_SOURCE PASSAGE_
June 19, 20234 min read
Introduction to CI/CD

Introduction to Continuous Integration/Delivery (CI/CD)

What is CI/CD ?

CI/CD is a way of developing software in which you’re able to release updates at any time in a sustainable way. When changing code is routine, development cycles are more frequent, meaningful and faster.

Continuous Integration is the practice of integrating code into a shared repository and building/testing each change automatically, as early as possible - usually several times a day.

Continuous Delivery adds that the software can be released to production at any time, often by automatically pushing changes to a staging system.

Continuous Deployment goes further and pushes changes to production automatically.

Why CI/CD ?

Continuous Integration

  • Detects development as quickly as possiblie
    • Fix while fresh in your mind
  • Detect security issue earlier
  • Reduces integration problems
    • Smaller problems are easier to solved
    • Don’t compound problems
  • Allows teams to develop faster, with more confidence

Continuous Delivery

  • Ensures that every change to the system is releasable
  • Lowers risk of each release - makes releases “boring”
  • Delivers value more frequently
  • Get fast feedback on what users care about

How to use CI/CD ?

  • Automate the build
  • Make your build self-testing
  • Keep the build fast
  • Make the process transparent to everyone
  • Maintain a single source repository

Tool of CI/CD

  • Github Action
  • Gitlab CI
  • Jenkins
  • etc

Gitlab CI

Concept

runner

Pipeline

Stage

Stages, which define when to run the jobs. For example, stages that run tests after stages that compile the code.

Job

Jobs, which define what to do. For example, jobs that compile or test code.

Pipeline Declare

By default Gitlab CI will read .gitlab-ci.yml on your root Project directory.

Only accept .yml extention not .yaml

Variable

Variable Type

  • Predefined CI/CD Variables ref
  • Global/Instance Variable
  • Group Variable
  • Project Variable

.gitlab-ci.yml keyword reference

Most Used (by me)

Global
  • include

Import configuration from other YAML files.

  • stages

The names and order of the pipeline stages.

_BRIEF_
Carry the CI/CD introduction above forward from its last line, the one on the names and order of the pipeline stages.

_RECORDS_

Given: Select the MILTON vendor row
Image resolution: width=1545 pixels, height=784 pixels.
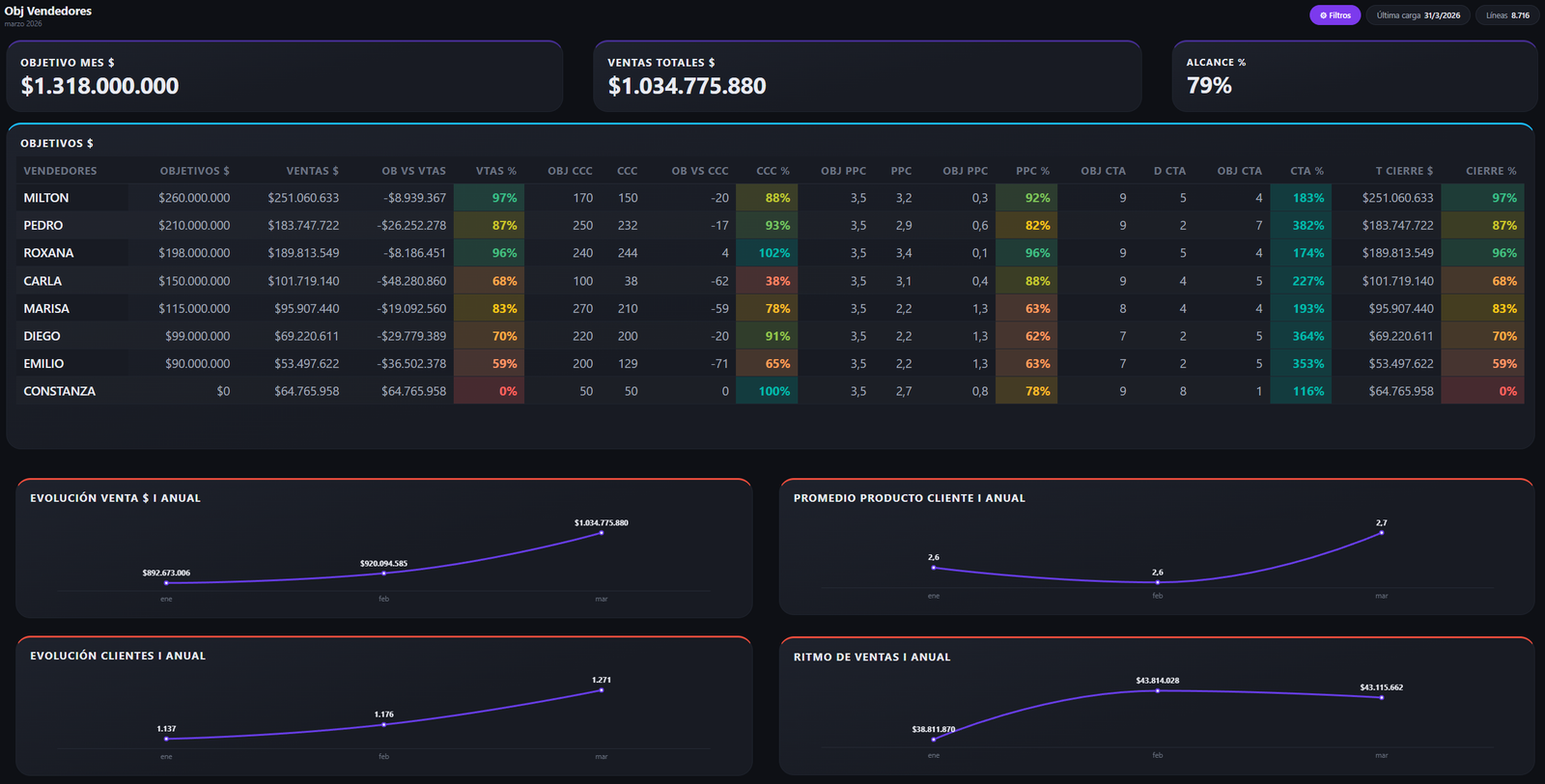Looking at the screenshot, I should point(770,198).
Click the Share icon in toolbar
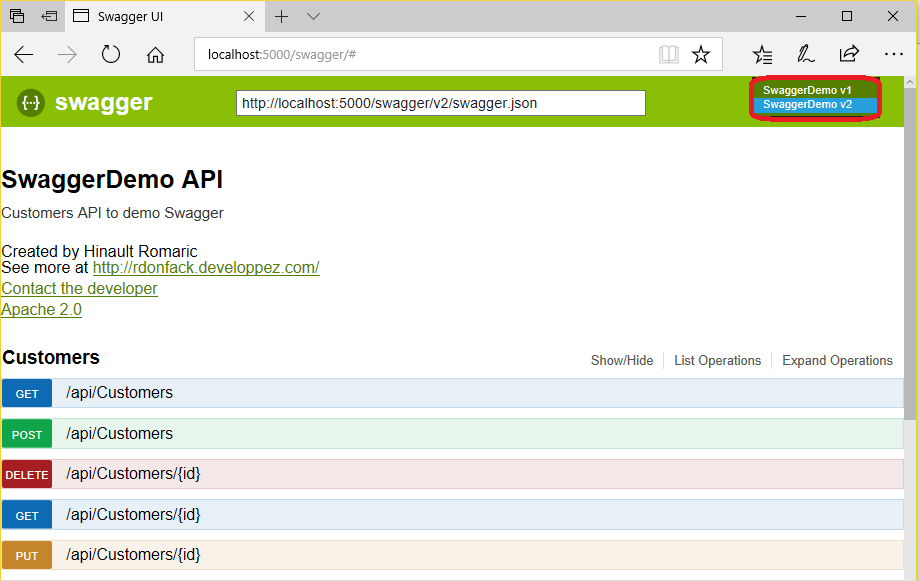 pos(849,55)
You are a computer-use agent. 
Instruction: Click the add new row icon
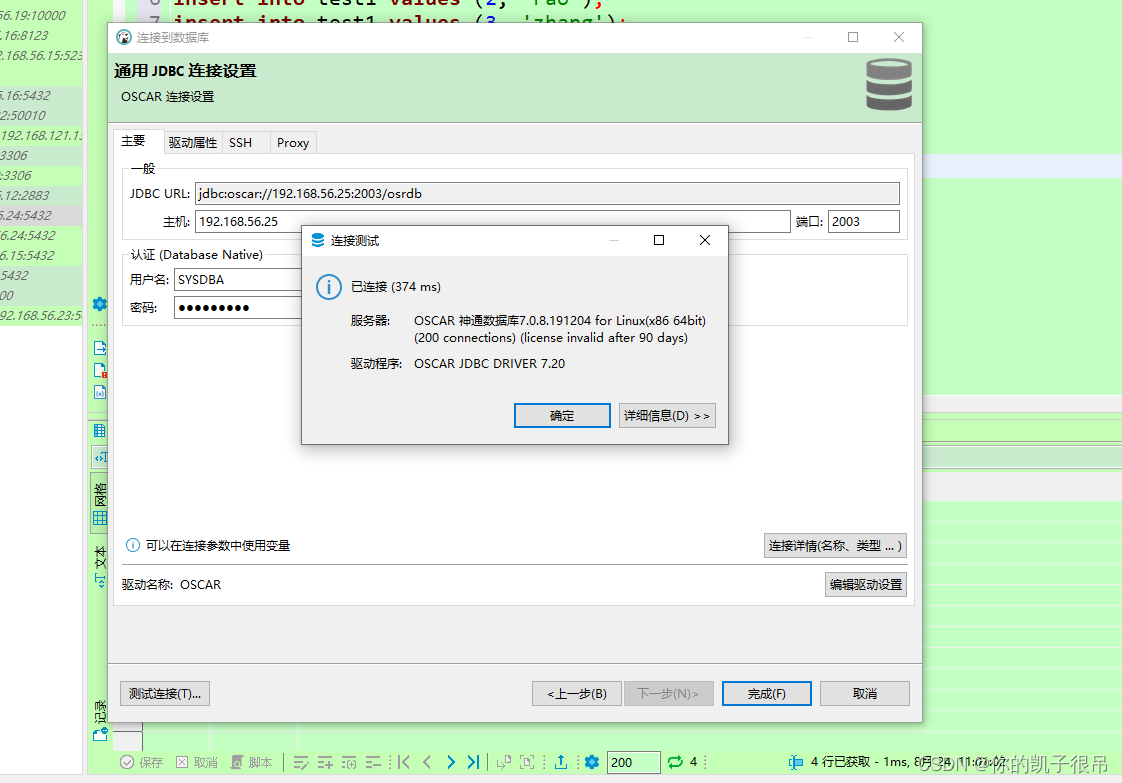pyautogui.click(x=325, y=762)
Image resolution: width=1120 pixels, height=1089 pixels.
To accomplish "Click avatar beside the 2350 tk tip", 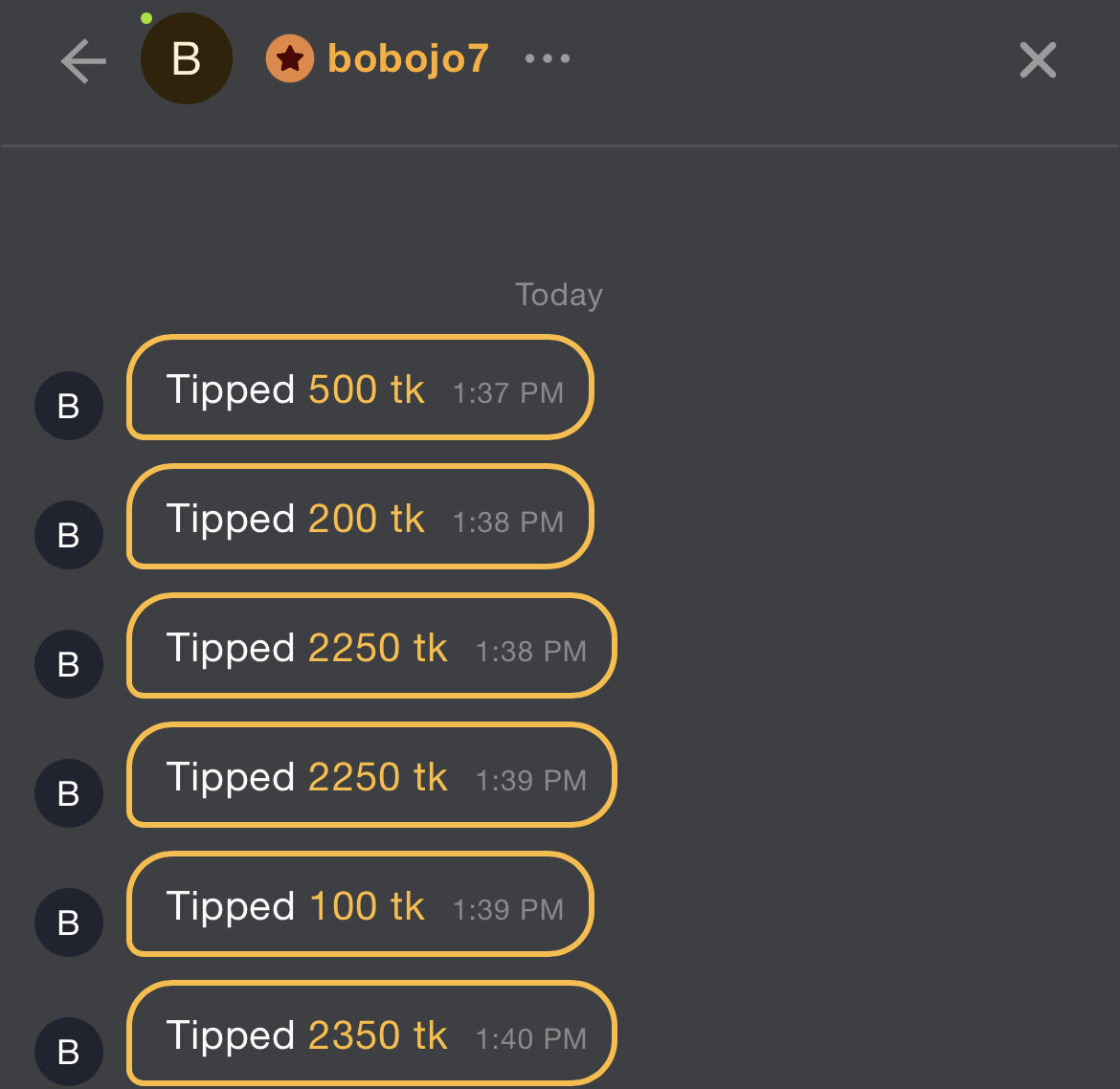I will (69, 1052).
==
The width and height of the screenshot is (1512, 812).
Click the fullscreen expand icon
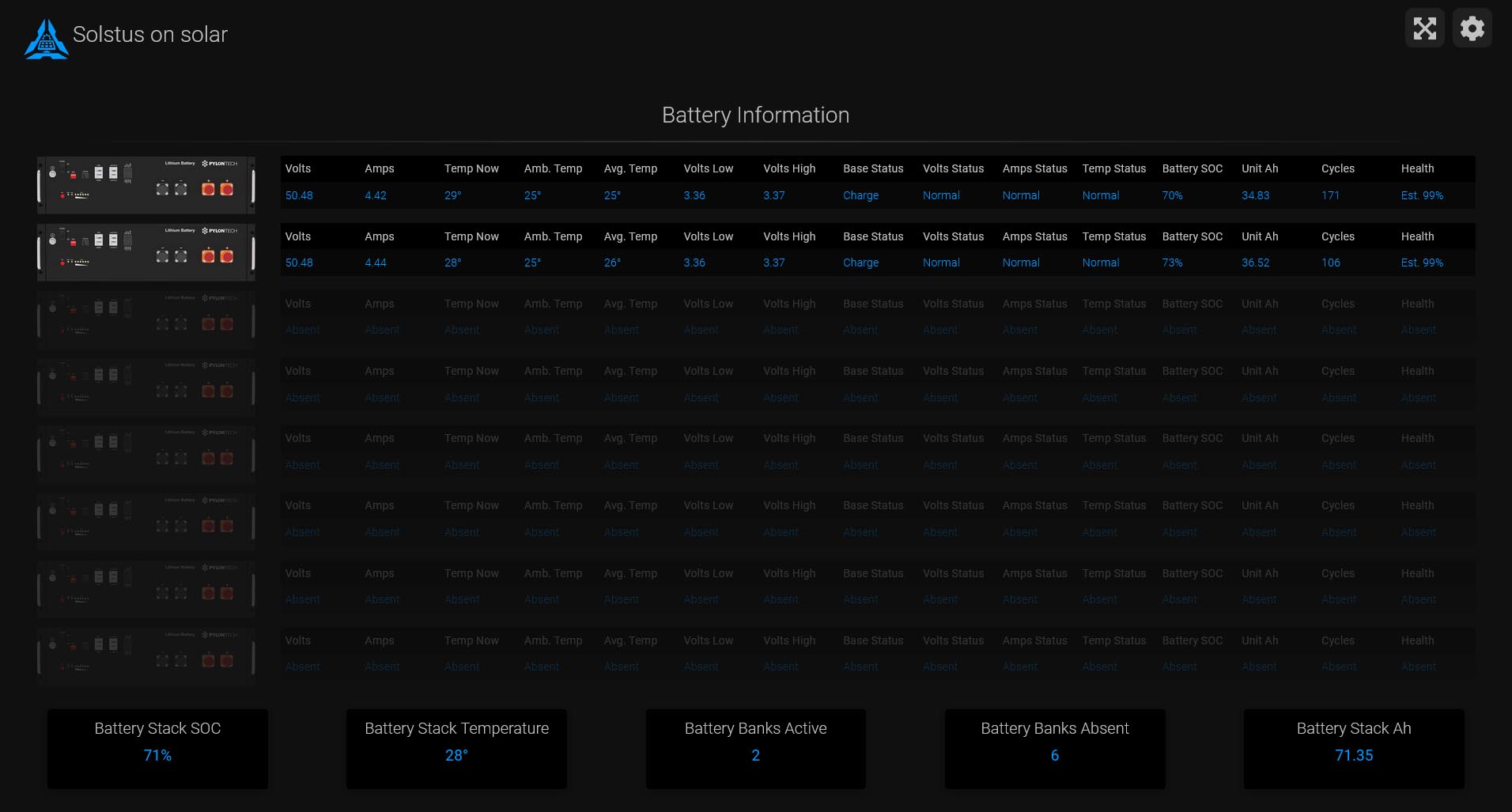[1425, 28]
==
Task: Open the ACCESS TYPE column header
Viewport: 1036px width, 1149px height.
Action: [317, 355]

_TASK ANSWER_
  • variables

Define CI/CD variables for all job in the pipeline.

  • workflow

Control what types of pipeline run.

Jobs
  • allow_failure

Allow job to fail. A failed job does not cause the pipeline to fail.

  • artifacts

List of files and directories to attach to a job on success.

  • before_script

Override a set of commands that are executed before job.

  • except

Control when jobs are not created.

  • extends

Configuration entries that this job inherits from.

  • image

Use Docker images.

  • needs

Execute jobs earlier than the stage ordering.

  • only

Control when jobs are created.

  • rules

List of conditions to evaluate and determine selected attributes of a job, and whether or not it’s created.

  • script

Shell script that is executed by a runner.

  • stage

Defines a job stage.

  • tags

List of tags that are used to select a runner.

  • variables

Define job variables on a job level.

  • when

When to run job.

Conclusion

Make First Pipeline

TL;DR:

  • Define the stages,
  • Define the jobs, and variables,
  • Commit the file,
  • Push!

Demo

.gitlab-ci.yml

variables:
  DEBUG: ""
  NAME: "Demo"

stages:
  - build
  - test
  - deploy

debug:
  stage: .pre
  tags:
    - golang
  rules:
    - if: $DEBUG == "true"
  script:
    - echo "REGISTRY=$REGISTRY"
    - echo "GIT_WORKFLOW=$GIT_WORKFLOW"
    - echo "CI_PIPELINE_SOURCE=$CI_PIPELINE_SOURCE"
    - echo "CI_COMMIT_BRANCH=$CI_COMMIT_BRANCH"
    - echo "CI_OPEN_MERGE_REQUESTS=$CI_OPEN_MERGE_REQUESTS"
    - echo "CI_COMMIT_REF_NAME=$CI_COMMIT_REF_NAME"
    - echo "CI_MERGE_REQUEST_IID=$CI_MERGE_REQUEST_IID"
    - env


build-job:
  stage: build
  tags:
    - golang
  script:
    - echo "Hello, $NAME!"

test-job1:
  stage: test
  script:
    - echo "This job tests something"

test-job2:
  stage: test
  tags:
    - golang
  script:
    - echo "This job tests something, but takes more time than test-job1."
    - echo "After the echo commands complete, it runs the sleep command for 20 seconds"
    - echo "which simulates a test that runs 20 seconds longer than test-job1"
    - sleep 20

deploy-prod:
  stage: deploy
  tags:
    - golang
  script:
    - echo "This job deploys something from the $CI_COMMIT_BRANCH branch."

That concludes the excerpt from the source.